Similarly, in France, the auction program underperformed between 2018 and 2022 due to the low ceiling price set by the government and additional scrutiny of bid applications. However, the last solar PV self-consumption round conducted in 2022 received an overwhelming response, with the awarded capacity exceeding the auctioned capacity, which is a positive for the French renewable auctions in 2023.

Saibasan continues: “Developers across Europe find it extremely difficult to get approvals from government authorities, and the lengthy bureaucratic procedures discourage investments. As per the EU’s renewable energy directive, the member states are required to grant permits for new greenfield wind projects within two years, but this has not been the case. For example, it takes approximately five years to get a permit for an onshore wind project in Italy.”

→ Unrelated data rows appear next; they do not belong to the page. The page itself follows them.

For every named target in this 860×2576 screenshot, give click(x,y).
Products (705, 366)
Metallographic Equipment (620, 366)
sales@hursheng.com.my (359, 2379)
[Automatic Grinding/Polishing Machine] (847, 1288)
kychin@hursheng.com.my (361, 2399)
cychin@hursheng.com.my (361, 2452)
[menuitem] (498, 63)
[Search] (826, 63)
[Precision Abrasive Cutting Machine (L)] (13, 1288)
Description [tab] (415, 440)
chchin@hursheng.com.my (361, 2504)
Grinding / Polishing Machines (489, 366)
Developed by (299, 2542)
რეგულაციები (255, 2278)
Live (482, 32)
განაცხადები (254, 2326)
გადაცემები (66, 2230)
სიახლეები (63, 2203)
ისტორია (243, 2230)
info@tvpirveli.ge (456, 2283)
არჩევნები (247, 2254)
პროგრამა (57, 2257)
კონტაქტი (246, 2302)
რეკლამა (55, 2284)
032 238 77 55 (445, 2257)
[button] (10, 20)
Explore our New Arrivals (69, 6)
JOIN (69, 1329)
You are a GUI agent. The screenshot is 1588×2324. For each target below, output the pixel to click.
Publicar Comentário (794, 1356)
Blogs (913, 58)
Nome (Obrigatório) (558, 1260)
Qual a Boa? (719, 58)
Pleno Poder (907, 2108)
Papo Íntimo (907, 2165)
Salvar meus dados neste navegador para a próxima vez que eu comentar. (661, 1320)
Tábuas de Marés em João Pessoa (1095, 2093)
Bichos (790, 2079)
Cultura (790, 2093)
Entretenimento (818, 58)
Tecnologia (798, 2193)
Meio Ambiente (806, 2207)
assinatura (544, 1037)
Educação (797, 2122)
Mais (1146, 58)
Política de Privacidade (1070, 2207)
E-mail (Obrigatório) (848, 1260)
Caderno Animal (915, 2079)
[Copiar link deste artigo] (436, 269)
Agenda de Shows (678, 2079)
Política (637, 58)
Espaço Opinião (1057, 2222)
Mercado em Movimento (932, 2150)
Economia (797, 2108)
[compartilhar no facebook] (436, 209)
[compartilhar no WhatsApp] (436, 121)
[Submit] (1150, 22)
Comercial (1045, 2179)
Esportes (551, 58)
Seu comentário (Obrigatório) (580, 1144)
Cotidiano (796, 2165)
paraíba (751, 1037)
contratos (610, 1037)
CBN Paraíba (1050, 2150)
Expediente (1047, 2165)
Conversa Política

The low ceiling price of auctions has also been a major reason. The developers are unable to bid at a lower price due to the rising cost of equipment and components across the value chain. The developers in the region face several challenges, such as rising inflation, supply chain constraints, high raw material costs, and an increase in logistics expenses. Moreover, schemes like the secret price mechanism launched by Spain have not been well received among the industry participants.

Saibasan concludes: “The European governments should look at increasing support by raising the ceiling price and reducing the time for approval processes. They may also consider the contracts for difference scheme which will reduce the burden on the government by paying only the differential price as well as benefit the developers by protecting them from fluctuating energy costs.”